Friday, January 10, 2020

Exploring an MRE ~ Meal Ready to Eat

We are wrapping up our study of the Vietnam War today. I decided to only spend a week on the Vietnam War, because my crew gets war weary real fast. We are not at all war history enthusiasts around here. So we have read a few books, watched a short documentary and today will be watching Good Morning,Vietnam. I think this film has just enough war scenes to get the point across and is interesting enough in other ways to keep them focused. It is rated R, but they are 16 and 17, so I decided it was watchable, as long as I am sitting with them.

For a hands-on learning experience, we decided to explore and taste a military MRE (Meal Ready to Eat). I bought an MRE from a military supply post. While most combat individuals during Vietnam had C-rations rather than the more modern MRE, this was as close as we could get to a meal that a soldier in the field would have eaten. (A C-ration is a prepared and canned wet combat ration intended to be eaten by military land forces when freshly prepared food is not available in a field kitchen or mess hall.)  
Image result for what did a vietnam war meal ready to eat look like
This is what a C-ration looked like during the Vietnam War.
We opened up the MRE and were very impressed with how many things were inside the square bag. It contained the following:
  • energy bar
  • bread (a hard cracker shaped like bread)
  • chocolate/hazelnut spread
  • hot sauce
  • salt
  • sugar
  • creamer
  • toilet paper
  • wet wipe for hands
  • matches
  • coffee
  • electrolyte grape drink
  • nuts and raisin
  • a sturdy plastic spoon
  • main course of spicy vegetable and sausage crumble noodles, and
  • a chemical bag stove to warm everything up.
It is important to note that water was not provided so to truly be able to enjoy the whole meal, soldiers would need a water source plus purifying pills for that source.

My husband served in the military for more than 10 years and thought that the MRE we had was better than he remembered. We were not convinced and made lots of jokes about how he is known to eat just about anything. This is what Dean thought of the taste of the energy bar.
The kids and I were amazed by the chemical stove. With just a bit of water added, the stove bag got very hot. It was hot enough to warm the main course and coffee and still be steaming for about 20 minutes.
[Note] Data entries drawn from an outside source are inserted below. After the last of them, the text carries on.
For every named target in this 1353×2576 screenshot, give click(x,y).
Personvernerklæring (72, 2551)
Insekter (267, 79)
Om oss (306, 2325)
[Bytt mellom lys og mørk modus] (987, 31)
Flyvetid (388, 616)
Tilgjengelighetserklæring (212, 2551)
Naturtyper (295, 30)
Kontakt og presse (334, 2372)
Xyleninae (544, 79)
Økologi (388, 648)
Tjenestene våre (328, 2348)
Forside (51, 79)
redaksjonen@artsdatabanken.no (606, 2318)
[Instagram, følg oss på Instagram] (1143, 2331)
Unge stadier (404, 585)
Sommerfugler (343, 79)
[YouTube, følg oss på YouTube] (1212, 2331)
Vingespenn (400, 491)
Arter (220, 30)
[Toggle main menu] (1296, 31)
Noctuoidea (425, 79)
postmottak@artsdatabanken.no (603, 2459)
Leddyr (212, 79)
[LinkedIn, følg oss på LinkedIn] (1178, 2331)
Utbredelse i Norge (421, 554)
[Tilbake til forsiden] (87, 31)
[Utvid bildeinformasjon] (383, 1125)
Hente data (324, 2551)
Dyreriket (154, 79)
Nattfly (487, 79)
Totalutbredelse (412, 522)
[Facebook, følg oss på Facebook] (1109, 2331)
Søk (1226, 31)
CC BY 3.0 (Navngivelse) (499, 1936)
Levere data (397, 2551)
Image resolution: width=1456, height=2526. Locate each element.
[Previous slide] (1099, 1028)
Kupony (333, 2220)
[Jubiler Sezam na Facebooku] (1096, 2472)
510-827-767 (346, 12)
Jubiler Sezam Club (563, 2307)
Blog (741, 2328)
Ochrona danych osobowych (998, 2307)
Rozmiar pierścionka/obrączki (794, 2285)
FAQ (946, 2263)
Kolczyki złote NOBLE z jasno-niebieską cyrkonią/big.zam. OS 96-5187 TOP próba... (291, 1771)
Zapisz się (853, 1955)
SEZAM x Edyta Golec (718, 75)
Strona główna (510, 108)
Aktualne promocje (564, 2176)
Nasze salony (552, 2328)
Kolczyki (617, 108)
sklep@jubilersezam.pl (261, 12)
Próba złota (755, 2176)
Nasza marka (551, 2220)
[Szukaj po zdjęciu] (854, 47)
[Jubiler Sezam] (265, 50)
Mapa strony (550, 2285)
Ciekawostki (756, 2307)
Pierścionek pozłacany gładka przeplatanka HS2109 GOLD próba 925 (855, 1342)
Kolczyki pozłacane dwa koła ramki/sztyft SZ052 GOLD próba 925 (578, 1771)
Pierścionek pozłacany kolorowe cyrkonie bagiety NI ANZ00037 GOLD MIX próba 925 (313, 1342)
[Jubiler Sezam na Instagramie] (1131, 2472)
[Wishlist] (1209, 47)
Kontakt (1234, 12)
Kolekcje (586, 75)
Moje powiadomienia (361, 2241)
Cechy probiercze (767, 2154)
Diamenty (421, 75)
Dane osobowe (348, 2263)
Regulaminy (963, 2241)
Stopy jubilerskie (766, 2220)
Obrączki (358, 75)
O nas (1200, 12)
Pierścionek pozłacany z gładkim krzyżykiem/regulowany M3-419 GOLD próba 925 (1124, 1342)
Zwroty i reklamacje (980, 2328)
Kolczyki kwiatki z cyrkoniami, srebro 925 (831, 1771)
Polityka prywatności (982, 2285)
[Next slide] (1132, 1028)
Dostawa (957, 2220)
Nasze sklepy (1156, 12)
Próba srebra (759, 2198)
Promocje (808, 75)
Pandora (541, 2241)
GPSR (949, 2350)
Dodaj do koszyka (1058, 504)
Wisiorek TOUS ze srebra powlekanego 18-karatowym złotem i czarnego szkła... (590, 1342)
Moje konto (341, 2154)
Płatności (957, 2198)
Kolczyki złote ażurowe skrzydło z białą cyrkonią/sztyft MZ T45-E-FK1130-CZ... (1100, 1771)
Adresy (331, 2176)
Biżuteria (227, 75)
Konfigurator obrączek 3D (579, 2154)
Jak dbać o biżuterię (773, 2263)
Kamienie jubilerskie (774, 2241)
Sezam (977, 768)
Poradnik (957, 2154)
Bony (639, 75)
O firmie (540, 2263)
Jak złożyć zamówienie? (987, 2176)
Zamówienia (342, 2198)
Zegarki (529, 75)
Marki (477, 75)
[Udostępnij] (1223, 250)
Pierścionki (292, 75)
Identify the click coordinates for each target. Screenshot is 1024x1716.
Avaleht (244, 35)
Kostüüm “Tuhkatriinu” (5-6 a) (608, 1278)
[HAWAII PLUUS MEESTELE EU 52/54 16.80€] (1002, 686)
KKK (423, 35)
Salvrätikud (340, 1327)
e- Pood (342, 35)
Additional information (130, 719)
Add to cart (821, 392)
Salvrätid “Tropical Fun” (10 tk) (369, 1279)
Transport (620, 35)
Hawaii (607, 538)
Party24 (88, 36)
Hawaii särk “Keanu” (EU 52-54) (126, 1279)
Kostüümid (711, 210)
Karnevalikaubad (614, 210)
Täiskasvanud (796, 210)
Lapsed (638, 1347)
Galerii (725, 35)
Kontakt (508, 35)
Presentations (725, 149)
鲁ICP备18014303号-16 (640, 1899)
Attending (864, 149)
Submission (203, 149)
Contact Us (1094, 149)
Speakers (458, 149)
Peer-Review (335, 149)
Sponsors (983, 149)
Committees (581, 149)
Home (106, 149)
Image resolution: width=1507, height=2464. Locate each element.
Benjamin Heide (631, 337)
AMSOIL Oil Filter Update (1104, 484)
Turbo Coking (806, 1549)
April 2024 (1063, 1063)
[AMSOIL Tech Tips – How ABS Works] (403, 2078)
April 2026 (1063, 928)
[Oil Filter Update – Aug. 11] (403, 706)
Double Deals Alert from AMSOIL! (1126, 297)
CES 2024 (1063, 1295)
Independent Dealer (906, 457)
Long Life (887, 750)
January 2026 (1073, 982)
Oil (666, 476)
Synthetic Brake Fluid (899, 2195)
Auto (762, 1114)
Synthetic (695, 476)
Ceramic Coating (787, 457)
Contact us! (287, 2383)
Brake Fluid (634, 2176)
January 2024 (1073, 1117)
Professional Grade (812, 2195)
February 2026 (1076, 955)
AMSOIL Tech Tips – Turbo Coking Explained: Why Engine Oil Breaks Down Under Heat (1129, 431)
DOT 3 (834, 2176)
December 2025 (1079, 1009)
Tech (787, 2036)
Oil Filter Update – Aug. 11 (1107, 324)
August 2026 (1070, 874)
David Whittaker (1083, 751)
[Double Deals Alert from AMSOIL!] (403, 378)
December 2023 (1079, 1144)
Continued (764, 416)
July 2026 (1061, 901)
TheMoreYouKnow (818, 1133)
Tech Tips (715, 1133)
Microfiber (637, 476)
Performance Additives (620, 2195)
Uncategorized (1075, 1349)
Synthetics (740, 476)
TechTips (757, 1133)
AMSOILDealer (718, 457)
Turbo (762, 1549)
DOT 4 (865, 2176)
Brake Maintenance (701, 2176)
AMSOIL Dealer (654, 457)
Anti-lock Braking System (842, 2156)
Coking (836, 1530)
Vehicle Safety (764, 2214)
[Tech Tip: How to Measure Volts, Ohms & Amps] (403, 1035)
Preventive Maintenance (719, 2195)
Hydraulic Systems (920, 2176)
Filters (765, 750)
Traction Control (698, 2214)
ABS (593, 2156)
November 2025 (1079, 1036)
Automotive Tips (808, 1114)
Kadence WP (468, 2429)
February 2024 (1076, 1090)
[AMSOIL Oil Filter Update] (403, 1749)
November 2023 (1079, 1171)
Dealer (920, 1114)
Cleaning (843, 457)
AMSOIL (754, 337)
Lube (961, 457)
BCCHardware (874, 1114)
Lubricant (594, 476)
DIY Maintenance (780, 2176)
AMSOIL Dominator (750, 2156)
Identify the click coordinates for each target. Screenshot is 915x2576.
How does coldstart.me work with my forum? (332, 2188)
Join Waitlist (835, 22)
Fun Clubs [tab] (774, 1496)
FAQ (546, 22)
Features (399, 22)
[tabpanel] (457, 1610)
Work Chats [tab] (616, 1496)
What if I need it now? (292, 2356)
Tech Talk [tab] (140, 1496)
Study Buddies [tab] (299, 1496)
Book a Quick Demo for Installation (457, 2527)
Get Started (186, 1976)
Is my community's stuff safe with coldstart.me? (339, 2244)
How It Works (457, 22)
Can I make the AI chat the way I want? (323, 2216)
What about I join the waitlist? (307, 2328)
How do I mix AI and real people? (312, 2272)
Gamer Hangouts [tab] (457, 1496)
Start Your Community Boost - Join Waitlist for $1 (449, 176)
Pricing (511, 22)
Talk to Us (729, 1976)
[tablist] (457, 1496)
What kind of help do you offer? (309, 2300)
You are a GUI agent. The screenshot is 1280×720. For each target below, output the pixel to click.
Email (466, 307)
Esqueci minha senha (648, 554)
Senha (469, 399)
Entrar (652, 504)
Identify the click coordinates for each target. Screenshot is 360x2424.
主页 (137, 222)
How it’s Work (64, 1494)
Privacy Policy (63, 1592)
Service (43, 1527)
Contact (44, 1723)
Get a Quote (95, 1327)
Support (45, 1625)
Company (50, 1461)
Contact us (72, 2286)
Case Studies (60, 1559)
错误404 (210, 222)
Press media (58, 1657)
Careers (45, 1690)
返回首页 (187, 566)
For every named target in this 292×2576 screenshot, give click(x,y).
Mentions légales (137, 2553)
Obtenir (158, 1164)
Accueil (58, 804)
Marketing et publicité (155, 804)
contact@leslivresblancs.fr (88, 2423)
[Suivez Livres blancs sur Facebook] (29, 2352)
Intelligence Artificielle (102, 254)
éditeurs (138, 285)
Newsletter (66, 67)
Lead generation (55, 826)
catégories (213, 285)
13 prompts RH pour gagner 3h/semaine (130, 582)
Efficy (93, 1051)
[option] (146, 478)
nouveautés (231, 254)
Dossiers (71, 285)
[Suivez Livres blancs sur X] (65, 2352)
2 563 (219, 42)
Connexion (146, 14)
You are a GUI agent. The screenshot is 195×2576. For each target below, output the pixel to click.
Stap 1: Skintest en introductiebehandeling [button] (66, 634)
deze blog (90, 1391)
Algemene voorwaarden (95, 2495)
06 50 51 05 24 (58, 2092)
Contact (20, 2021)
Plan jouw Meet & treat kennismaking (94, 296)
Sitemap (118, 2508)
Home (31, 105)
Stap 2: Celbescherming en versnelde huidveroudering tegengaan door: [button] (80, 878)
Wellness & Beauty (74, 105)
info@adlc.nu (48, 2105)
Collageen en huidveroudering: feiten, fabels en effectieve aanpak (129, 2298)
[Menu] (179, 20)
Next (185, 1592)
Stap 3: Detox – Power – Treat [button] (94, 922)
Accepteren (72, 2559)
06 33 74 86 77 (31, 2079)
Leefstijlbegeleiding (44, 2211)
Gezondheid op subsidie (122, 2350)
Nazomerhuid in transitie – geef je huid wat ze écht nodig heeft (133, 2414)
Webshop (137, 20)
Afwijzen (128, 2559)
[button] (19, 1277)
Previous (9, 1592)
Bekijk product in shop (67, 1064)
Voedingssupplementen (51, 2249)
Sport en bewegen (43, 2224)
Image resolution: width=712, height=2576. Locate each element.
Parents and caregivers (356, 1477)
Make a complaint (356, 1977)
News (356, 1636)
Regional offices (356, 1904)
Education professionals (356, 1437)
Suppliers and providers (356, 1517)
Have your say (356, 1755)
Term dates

We liked the nuts and raisins the best. Everyone thought the main course tasted like Spaghetti O's, which isn't a favorite around here but was at least recognizable. (I somehow missed getting a photo of the main course.)

The coffee brought back memories of that song by Pete Seeger, Gee, I Wanna Go Home. The grape drink wasn't much better. It was in fact, blue and tasted just like a frozen electrolyte popsicle.

Dear Husband taught Dean how to use paper matches and light them with ease.

It was a good hands-on way of being able to relate to how the combat soldiers were able to eat during the Vietnam War.

Blessings, Dawn


  1. What a fun learning experience.. even if not very tasty!

  2. I didn't know that you could actually buy one. How cool!